States have spent recent months designing processes to meet these requirements. In Michigan, the state’s Oil, Gas, and Minerals Division is hiring an archaeological firm to help assess whether cleanups will disturb cultural sites. In North Dakota, which has wetlands that migratory fowl depend on, the state is putting together a plan to ensure that reclamation work doesn’t affect the whooping crane and other endangered species.
“There’s a lot of unknowns due to the fact that we haven’t done it yet,” said David Tabor, a field supervisor with North Dakota’s Department of Mineral Resources. Tabor said that scheduling reclamation work was proving to be particularly “challenging” because of the state’s harsh winters and the fact that migratory fowl move through the state in the spring.
“We only have three to four months when we can actually do reclamation work,” he said.
Most state oil and gas departments have not had to navigate federal historic preservation and endangered species laws previously. Unlike state transportation departments, which oversee the construction of major roadways, environmental and minerals divisions regulate the oil and gas industry but have not managed the kind of major construction projects that typically require federal environmental clearance.

* **EXERCISE REQUIREMENTS**
- 1) According to the reclamation excerpt, how many months per year can North Dakota actually do reclamation work?
- 2) Copy the reclamation excerpt word for word, from the stretch "States have spent" through "in the spring.".
- 3) State whether each statement agrees with the reclamation excerpt, answering yes or no and quoting the words that decide it: (a) Michigan's Oil, Gas, and Minerals Division is hiring an archaeological firm. (b) Most state oil and gas departments have already navigated federal historic preservation and endangered species laws. (c) David Tabor is a field supervisor with North Dakota's Department of Mineral Resources.

* **SOURCE MATERIAL**

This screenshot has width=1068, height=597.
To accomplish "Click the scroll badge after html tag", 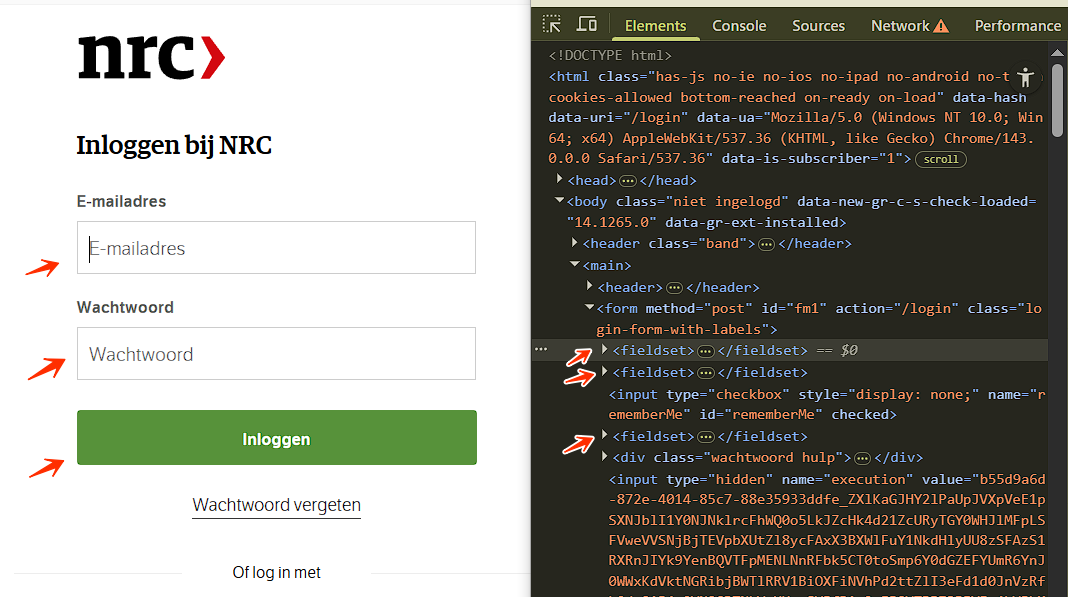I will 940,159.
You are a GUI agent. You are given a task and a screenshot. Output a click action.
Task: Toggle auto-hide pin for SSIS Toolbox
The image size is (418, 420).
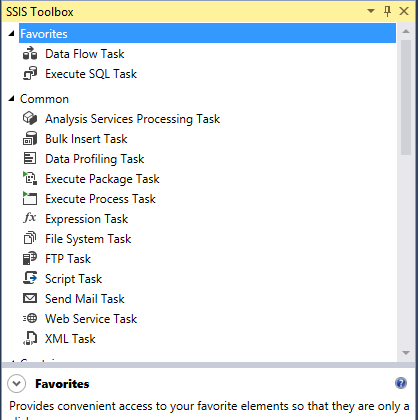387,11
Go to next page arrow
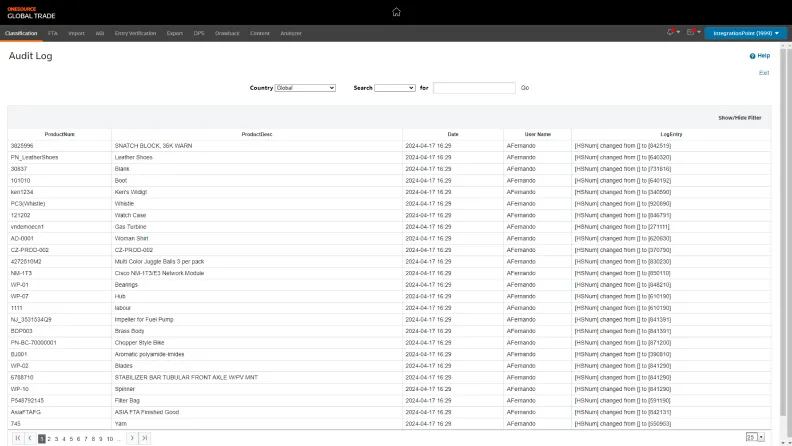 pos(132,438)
--
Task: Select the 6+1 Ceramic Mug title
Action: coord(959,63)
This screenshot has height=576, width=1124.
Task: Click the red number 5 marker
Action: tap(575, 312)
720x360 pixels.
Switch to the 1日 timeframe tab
---
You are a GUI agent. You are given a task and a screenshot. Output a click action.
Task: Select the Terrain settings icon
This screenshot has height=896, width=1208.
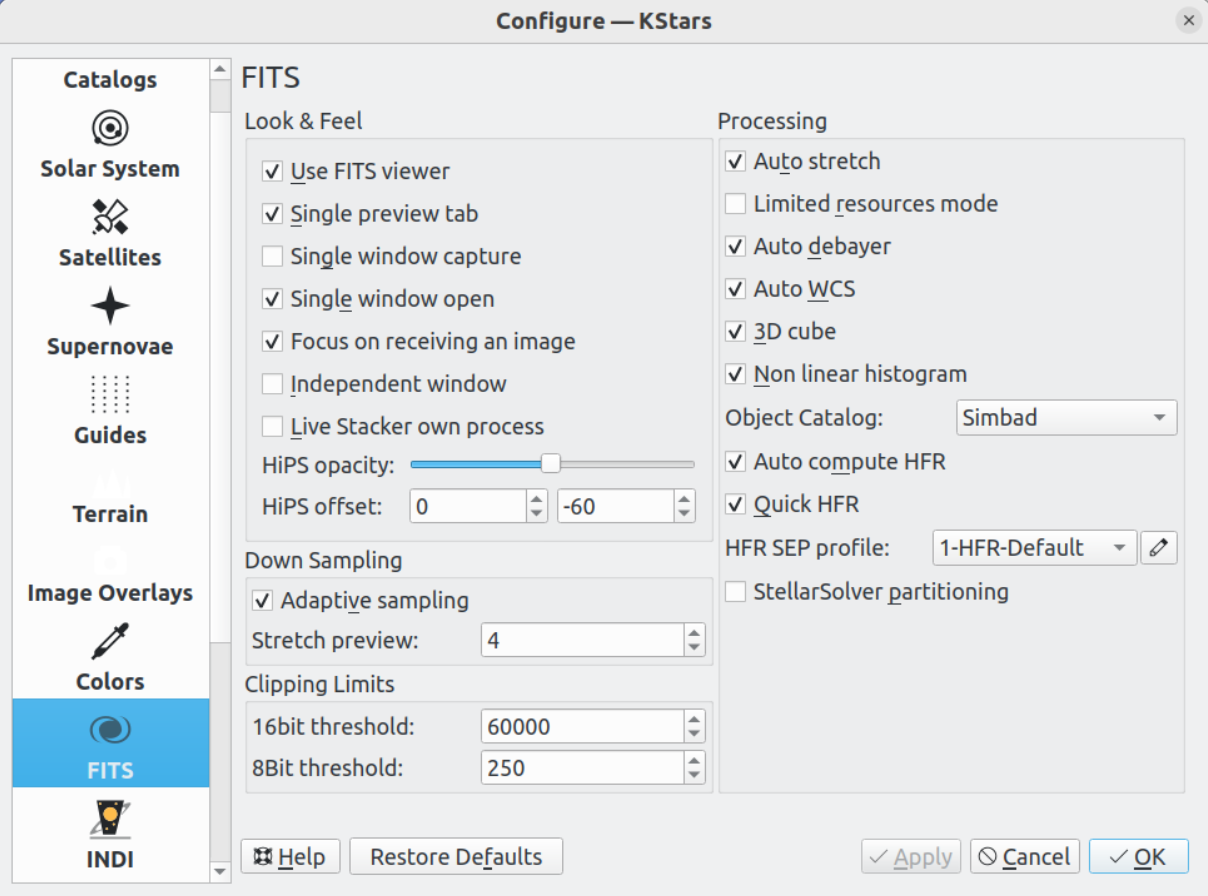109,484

* **ANSWERS BY TASK**
- 1) Three to four months.

- 2)
States have spent recent months designing processes to meet these requirements. In Michigan, the state’s Oil, Gas, and Minerals Division is hiring an archaeological firm to help assess whether cleanups will disturb cultural sites. In North Dakota, which has wetlands that migratory fowl depend on, the state is putting together a plan to ensure that reclamation work doesn’t affect the whooping crane and other endangered species.
“There’s a lot of unknowns due to the fact that we haven’t done it yet,” said David Tabor, a field supervisor with North Dakota’s Department of Mineral Resources. Tabor said that scheduling reclamation work was proving to be particularly “challenging” because of the state’s harsh winters and the fact that migratory fowl move through the state in the spring.

- 3)
(a) Yes: "the state’s Oil, Gas, and Minerals Division is hiring an archaeological firm"
(b) No: "Most state oil and gas departments have not had to navigate federal historic preservation and endangered species laws previously"
(c) Yes: "David Tabor, a field supervisor with North Dakota’s Department of Mineral Resources"